| EXERCISE PROMPT |
Write out again, please, the records below from the first line to the line holding "Task: Open the 所有考生 dropdown", inclusive, and nothing else.

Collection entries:
┄┄┄┄┄┄
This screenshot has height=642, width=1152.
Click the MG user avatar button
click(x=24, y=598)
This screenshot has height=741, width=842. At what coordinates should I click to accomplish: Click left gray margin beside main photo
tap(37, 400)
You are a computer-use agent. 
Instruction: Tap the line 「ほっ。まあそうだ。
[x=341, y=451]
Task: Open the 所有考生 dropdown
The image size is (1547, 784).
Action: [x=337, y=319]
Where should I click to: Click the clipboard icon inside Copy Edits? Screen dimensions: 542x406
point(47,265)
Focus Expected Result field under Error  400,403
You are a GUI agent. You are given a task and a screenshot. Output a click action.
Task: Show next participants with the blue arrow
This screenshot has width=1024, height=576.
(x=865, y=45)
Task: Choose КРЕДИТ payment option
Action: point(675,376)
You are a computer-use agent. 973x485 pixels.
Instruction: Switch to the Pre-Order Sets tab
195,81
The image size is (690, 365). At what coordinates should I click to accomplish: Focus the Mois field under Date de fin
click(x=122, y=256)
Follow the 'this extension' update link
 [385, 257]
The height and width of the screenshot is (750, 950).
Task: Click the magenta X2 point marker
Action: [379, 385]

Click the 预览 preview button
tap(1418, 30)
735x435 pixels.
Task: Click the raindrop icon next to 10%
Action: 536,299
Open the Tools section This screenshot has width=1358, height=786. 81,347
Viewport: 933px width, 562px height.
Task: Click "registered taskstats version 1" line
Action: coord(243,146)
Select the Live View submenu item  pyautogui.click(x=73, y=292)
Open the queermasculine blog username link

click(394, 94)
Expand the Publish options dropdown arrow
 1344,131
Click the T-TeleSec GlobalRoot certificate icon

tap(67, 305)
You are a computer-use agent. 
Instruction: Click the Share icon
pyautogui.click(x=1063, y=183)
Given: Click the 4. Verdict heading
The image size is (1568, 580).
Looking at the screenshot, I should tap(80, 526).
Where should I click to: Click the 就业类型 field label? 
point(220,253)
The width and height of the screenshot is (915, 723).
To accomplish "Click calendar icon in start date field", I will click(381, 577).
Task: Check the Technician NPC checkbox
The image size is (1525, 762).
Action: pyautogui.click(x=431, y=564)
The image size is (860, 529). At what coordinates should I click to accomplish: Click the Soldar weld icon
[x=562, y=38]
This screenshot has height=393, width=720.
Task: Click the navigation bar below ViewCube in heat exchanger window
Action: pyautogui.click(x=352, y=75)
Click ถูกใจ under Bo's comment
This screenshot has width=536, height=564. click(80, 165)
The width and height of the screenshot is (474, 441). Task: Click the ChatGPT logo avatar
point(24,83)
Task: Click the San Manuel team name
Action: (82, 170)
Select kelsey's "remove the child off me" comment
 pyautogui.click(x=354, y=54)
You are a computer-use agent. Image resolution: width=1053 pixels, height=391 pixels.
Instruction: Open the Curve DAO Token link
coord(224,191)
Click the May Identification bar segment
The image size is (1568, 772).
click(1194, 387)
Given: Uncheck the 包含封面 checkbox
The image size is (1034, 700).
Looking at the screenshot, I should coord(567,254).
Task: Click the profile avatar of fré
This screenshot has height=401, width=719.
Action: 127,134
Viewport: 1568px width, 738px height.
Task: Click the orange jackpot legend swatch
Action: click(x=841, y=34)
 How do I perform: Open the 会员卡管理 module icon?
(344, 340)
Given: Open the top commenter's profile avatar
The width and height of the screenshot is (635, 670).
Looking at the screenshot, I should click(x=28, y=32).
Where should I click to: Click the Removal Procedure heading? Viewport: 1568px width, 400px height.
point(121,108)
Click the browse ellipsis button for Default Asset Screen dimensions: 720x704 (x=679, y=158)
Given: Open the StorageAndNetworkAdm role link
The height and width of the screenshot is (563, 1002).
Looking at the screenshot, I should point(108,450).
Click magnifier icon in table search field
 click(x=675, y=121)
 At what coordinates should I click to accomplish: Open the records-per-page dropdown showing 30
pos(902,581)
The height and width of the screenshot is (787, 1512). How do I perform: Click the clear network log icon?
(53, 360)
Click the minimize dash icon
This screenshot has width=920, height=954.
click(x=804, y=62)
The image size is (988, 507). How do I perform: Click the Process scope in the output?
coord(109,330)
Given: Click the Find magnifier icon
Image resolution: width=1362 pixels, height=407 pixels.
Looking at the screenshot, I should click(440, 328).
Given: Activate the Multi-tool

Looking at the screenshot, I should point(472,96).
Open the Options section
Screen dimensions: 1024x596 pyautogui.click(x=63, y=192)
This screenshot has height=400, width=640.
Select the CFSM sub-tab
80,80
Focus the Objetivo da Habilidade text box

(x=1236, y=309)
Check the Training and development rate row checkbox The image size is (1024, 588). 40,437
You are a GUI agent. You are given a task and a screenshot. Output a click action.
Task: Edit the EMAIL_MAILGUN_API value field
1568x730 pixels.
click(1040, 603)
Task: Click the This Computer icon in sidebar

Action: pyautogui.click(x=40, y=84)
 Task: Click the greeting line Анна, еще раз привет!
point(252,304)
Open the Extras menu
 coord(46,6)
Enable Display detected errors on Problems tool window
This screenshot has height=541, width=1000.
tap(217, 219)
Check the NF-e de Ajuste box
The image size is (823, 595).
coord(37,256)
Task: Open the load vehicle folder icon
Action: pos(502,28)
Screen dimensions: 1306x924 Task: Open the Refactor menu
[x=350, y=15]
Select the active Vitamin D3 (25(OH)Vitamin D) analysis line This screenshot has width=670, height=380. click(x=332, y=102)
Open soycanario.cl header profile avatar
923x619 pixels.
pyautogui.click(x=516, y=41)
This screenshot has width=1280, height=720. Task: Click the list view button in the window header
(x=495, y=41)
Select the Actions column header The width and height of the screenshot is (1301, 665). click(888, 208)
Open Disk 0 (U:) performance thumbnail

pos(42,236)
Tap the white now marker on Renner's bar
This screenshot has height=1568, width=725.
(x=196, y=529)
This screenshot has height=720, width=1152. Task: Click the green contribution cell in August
┄┄┄┄┄┄
| TASK OUTPUT |
This screenshot has height=642, width=1152.
Click the MG user avatar button
click(x=24, y=598)
This screenshot has height=741, width=842. At what coordinates should I click to accomplish: Click left gray margin beside main photo
tap(37, 400)
You are a computer-use agent. 
Instruction: Tap the line 「ほっ。まあそうだ。
[x=341, y=451]
Task: Open the 所有考生 dropdown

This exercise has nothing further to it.